39. Third, Mr Mackenzie suggests there is an element of duplication in the Metropolitan Police’s estimates, as CaTO only keeps records on surveillance operations which required additional central funding. Thus, he argues, the proper approach is to ignore CaTO’s role and focus on the records of units running operations on devolved budgets. However, this is to miss the point. The CaTO sampling exercise was used to demonstrate the likely time requirement for checking records in one unit. A similar exercise in six units within the Serious Crime and Operations Directorate generated an estimate of 20 hours, without recourse to the local Borough Commands.
40. Fourth, in his response to Mr Shankster’s witness statement, Mr Mackenzie argues that it was implicit in his request that he was concerned with covert surveillance and not overt surveillance. However, he had not provided that clarification earlier. In any event, given the extent of joint agency working and the record keeping practices described by the public authority, I doubt this would have had a significant impact on the calculation of the likely time required. It is true, of course, that only 200 officers had the power to authorise covert surveillance (rather than the 1700 officers who could approve overt surveillance). However, the retrieval process identified in the CaTO sampling exercise, when replicated across the various B/OCUs within the force, demonstrated that the nature of the enquiry was still too broad to fall within the cost limit.

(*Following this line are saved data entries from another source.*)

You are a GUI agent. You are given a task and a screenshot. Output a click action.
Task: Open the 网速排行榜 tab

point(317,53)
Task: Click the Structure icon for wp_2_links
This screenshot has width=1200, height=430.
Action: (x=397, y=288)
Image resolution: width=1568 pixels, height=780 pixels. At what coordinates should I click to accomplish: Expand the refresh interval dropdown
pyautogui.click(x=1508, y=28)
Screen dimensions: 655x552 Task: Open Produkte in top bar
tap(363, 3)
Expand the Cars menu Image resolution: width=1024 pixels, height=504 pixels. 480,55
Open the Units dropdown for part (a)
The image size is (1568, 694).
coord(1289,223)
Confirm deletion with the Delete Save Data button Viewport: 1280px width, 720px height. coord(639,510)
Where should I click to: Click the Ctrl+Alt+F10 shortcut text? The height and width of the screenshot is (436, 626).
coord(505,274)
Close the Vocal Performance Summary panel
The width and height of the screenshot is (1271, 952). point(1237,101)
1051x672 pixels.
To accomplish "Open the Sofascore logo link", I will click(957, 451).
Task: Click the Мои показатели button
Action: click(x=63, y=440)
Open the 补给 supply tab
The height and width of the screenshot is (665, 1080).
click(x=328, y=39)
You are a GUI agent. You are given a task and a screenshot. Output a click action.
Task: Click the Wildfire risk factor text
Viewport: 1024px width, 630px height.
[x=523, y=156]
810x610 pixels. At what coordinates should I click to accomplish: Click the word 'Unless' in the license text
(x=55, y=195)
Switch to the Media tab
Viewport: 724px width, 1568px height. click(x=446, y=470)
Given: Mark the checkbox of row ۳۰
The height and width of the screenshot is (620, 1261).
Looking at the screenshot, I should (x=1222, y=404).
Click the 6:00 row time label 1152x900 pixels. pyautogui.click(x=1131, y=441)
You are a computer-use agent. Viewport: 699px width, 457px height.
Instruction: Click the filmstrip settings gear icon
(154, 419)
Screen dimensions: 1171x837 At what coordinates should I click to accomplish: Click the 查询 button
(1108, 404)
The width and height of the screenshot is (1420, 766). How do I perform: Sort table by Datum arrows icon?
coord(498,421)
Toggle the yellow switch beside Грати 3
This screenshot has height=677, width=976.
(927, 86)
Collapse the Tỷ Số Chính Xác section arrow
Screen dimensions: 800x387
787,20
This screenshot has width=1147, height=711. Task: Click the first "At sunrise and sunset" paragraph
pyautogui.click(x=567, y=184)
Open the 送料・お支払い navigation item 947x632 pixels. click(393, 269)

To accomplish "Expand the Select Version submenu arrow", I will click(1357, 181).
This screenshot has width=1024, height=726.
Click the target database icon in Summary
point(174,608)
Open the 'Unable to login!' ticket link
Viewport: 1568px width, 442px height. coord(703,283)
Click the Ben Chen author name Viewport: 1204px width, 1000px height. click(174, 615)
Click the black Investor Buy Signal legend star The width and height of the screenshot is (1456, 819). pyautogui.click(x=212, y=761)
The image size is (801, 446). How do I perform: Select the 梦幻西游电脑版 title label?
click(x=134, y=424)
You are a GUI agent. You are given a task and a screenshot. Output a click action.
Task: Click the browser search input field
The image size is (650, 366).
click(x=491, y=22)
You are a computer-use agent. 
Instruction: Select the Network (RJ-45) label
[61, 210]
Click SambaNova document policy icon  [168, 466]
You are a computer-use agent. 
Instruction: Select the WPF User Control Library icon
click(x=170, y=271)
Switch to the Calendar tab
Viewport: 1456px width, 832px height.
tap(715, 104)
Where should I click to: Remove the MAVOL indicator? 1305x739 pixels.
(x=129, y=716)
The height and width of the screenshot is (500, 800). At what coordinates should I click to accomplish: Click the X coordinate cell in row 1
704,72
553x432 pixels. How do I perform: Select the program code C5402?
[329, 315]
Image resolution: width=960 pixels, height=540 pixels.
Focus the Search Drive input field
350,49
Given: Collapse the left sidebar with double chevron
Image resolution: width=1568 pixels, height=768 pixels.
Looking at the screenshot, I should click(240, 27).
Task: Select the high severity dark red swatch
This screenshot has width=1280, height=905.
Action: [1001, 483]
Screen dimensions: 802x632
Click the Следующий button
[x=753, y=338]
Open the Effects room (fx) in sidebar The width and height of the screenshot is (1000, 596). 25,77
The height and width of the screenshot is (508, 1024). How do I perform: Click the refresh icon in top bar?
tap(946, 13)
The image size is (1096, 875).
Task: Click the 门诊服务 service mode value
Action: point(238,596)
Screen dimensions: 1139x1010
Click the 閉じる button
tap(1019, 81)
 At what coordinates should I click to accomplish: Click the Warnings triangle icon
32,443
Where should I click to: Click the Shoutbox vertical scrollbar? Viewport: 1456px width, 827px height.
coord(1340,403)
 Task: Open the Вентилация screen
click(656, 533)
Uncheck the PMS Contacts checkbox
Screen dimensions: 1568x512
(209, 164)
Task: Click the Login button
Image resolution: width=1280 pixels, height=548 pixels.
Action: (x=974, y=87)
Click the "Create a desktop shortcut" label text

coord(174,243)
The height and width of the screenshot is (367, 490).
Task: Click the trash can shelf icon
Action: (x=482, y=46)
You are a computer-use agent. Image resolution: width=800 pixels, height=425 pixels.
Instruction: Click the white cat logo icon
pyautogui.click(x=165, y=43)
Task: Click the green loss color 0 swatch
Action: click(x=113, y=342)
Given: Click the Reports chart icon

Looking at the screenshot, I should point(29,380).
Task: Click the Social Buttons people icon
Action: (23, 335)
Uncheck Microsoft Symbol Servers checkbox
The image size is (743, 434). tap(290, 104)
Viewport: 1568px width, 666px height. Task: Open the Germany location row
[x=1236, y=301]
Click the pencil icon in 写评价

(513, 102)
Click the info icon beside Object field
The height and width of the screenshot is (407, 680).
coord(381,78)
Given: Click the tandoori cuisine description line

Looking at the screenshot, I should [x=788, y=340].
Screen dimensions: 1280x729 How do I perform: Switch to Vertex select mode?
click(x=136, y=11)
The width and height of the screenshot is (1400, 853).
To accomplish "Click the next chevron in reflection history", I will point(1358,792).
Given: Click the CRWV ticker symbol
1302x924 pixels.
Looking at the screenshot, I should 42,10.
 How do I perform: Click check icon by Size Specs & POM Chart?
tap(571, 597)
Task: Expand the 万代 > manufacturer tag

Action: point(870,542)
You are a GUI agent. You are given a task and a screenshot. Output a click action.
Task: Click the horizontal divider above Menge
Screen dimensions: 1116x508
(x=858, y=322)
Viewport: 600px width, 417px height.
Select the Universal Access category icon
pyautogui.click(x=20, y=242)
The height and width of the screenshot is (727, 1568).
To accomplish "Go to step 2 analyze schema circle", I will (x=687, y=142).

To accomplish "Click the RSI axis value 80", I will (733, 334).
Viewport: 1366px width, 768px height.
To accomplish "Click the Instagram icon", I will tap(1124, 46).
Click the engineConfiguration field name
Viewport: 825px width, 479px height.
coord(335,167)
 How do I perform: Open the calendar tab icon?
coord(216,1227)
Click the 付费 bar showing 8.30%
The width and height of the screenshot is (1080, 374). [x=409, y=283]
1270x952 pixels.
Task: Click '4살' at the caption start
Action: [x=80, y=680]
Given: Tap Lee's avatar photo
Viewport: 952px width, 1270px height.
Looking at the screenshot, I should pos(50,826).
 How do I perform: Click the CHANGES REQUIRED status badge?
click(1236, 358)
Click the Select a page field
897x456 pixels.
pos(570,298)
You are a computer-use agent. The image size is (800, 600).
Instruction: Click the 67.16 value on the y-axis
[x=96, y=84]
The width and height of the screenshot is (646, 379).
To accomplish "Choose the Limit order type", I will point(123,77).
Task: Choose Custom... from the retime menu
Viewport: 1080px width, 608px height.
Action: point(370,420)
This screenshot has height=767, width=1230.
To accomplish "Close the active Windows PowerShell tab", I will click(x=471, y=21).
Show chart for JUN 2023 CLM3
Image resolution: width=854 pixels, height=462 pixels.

41. For these reasons I accept the public authority’s arguments on the cost limit and reject those of Mr Mackenzie. It therefore follows that I find no relevant error in the Commissioner’s decision notice.
42. The moral of this case is perhaps this. The question of whether a request falls foul of the cost limit in section 12 is likely to be a function of two factors. The first is the breadth of the request itself, a matter over which the requestor has a considerable degree of control. By definition a carefully focussed FOIA request is less likely to be caught by the cost limit. The second factor concerns the record-keeping practices of the public authority, a matter over which the individual requestor obviously has no control. It may be more difficult to avoid the impact of the section 12 cap when making a request to a relatively decentralised public authority. However, the fact is that FOIA is about the citizen’s right to information, subject to certain safeguards, checks and balances. It is not a statute that prescribes any particular organisational structure or record-keeping practice in public authorities.
Conclusion
43. I therefore allow this appeal to the Upper Tribunal. The decision of the First-tier Tribunal is set aside. I re-make the Tribunal’s decision in the following terms:
The Tribunal upholds the decision notice dated 2 December 2013 (FS50503796) and dismisses the appeal.